— PROBLÈMES ET CONSIGNES —
1. Pour chacune des affirmations suivantes, indiquez si elle concorde avec l'extrait, en répondant par oui ou par non et en citant mot pour mot les termes qui tranchent : (a) le corps a été découvert près de Bousfer, dans l'ouest de l'Algérie ; (b) Adila Bennedjaï-Zou avait cinq ans au moment des faits ; (c) Boumédiène a été au pouvoir en Algérie de 1965 à 1978.
2. Recopiez fidèlement l'extrait de « Le corps d’un » à « 1965 et 1978. ».

— PASSAGE EXTRAIT —
__________________________________________________

Pendant 10 épisodes de 28 minutes sortis sur France Culture en 2016, Adila Bennedjaï-Zou enquête sur la mort de son père. La tâche est ardue : le drame s’est produit en 1975, en Algérie. Quelles ont été les méthodes utilisées pour enquêter à quatre décennies d’intervalle dans un pays étranger ? Analyse.
Le corps d’un homme assassiné sur son lit dans la ferme où il effectuait son service militaire est découvert le 12 décembre 1975 près de Bousfer, à l’ouest de l’Algérie. Cet homme est Hocine Bennedjaï, père de Adila Bennedjaï-Zou. Cette dernière a deux ans au moment des faits et déménage rapidement en France avec sa mère, suite à la disparition de son père. Quarante ans après, elle décide de retourner pour la première fois en Algérie pour mener l’enquête sur la mort de son père Hocine. Cette enquête donnera naissance à une série de podcast en 10 épisodes sur France Culture en 2016 : Mes années Boum, en référence au président Boumédiène, au pouvoir en Algérie entre 1965 et 1978.

__________________________________________________

— ENREGISTREMENTS FOURNIS —
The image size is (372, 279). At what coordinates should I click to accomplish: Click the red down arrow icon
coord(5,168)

__________________________________________________

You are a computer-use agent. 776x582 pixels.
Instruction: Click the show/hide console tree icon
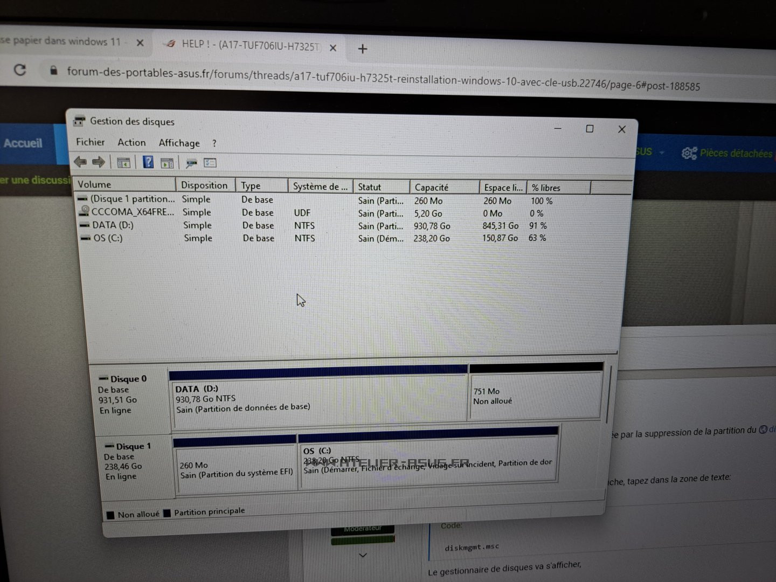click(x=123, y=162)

__________________________________________________

— RÉPONSES PAR CONSIGNE —
1.
(a) Oui : « est découvert le 12 décembre 1975 près de Bousfer, à l’ouest de l’Algérie ».
(b) Non : « Cette dernière a deux ans au moment des faits ».
(c) Oui : « au pouvoir en Algérie entre 1965 et 1978 ».

2.
Le corps d’un homme assassiné sur son lit dans la ferme où il effectuait son service militaire est découvert le 12 décembre 1975 près de Bousfer, à l’ouest de l’Algérie. Cet homme est Hocine Bennedjaï, père de Adila Bennedjaï-Zou. Cette dernière a deux ans au moment des faits et déménage rapidement en France avec sa mère, suite à la disparition de son père. Quarante ans après, elle décide de retourner pour la première fois en Algérie pour mener l’enquête sur la mort de son père Hocine. Cette enquête donnera naissance à une série de podcast en 10 épisodes sur France Culture en 2016 : Mes années Boum, en référence au président Boumédiène, au pouvoir en Algérie entre 1965 et 1978.